You can’t hoot without an air hose

Fowl have a longstanding history with the Disney Company. One famously feathered friend even makes the cut for the Fab 5. But, of all the brethren of the beak, only one species tops the pecking order, the wise old owl. There have been stuffy teachers and know-it-alls, like Professor Owl from Adventures and Music and Owl from The Many Adventures of Winnie-the-Pooh respectively. We have also had our protectors in Big Mama, from Fox in the Hound, and Friend Owl, in Bambi. There are other owls in the Disney birdhouse, though the distant cousin of these stars, the accordion owl from Alice in Wonderland, is rarely invited to family reunions.

Inside today’s parks, owls are still present. From the true life variety, available for viewing inside of Disney’s Animal Kingdom, to Owl, of Winnie-the-Pooh fame, who has set up his nest in the Magic Kingdom. In fact, Owl has the distinction of possessing the deed to the land The Many Adventures of Winnie the Pooh. The deed was bestowed upon him by the previous resident, Mr.

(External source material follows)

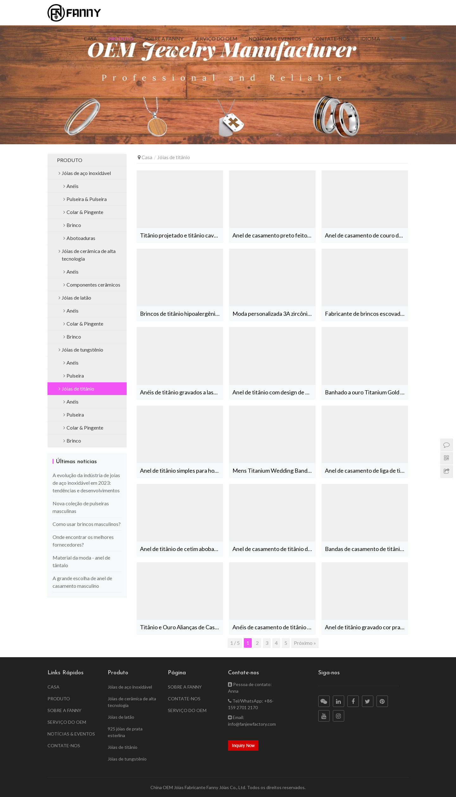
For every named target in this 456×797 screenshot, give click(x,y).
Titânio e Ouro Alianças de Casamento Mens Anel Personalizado (181, 627)
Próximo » (305, 643)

Toad, with photographic evidence of the event hanging upon the wall in Owl’s house. But there is one owl from the park, whose roots go back decades, which has not been seen, or heard from, in years.

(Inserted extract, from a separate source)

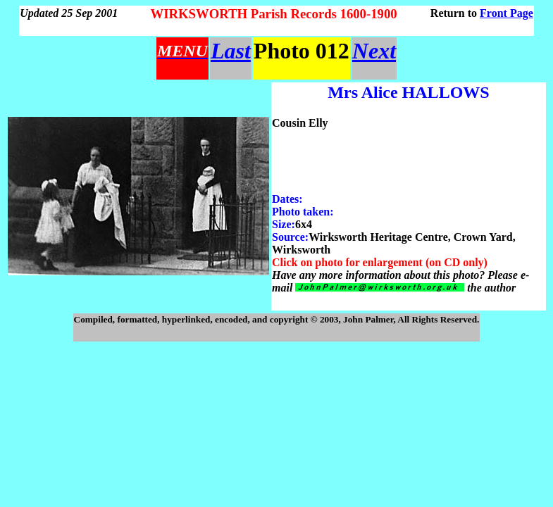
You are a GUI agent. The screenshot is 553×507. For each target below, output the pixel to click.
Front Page (506, 13)
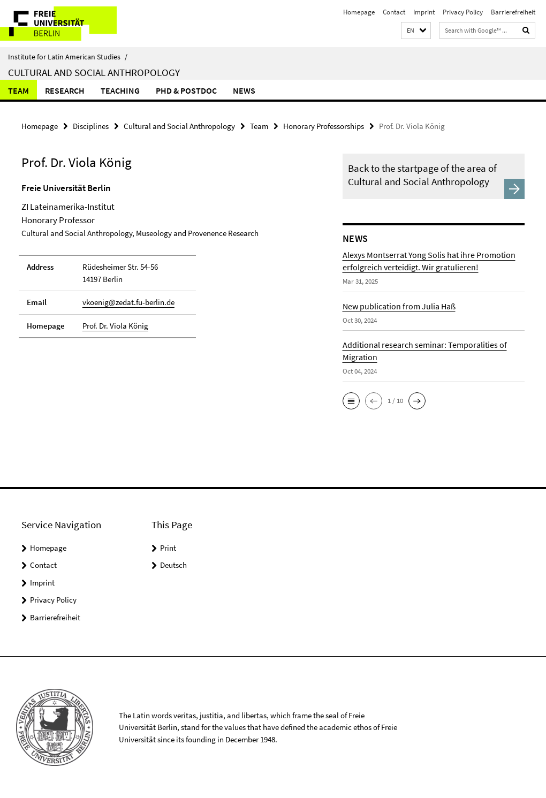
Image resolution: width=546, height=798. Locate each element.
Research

Hoot Gibson, named after a silent film cowboy from the 1920s, was to have taken guests on a tour of the West on the permanently shelved attraction, the Western River Expedition (WRE). The Western River Expedition, part of what would have been called Thunder Mesa, in Frontierland, would have showcased rowdy cowboys, bandits, Native American rain dances, and even singing cacti. If this concept sounds vaguely like Pirates of the Caribbean, it should, as both were the brain children of Marc Davis, who set out to one up himself with the creation of Thunder Mesa. Yet, of all the designs for the project, only one ever saw the light of day, the tour guide of the West, Hoot Gibson.

When the Walt Disney Story attraction opened on Main Street U.S.A. in 1973, Hoot was there. He gave audiences who ventured through the post show a glimpse behind the scenes, a glimpse into the future, and a glimpse into his heritage by proclaiming, “My grandpa, for example, had one of the lead roles in Bambi.” Near the end of his dialogue he told guests to come back and visit him at the Western River Expedition, an expedition that never got underway. Hoot continued to proclaim the future of the western frontier until 1981, when the exhibit was covered over to make way for a preview of another coming attraction, EPCOT Center.

Hoot, along with the rest of Thunder Mesa, would have been a hoot. But though the feathered friends lost one of their own, I can’t imagine that we are too many years away from seeing another astute owl take wing.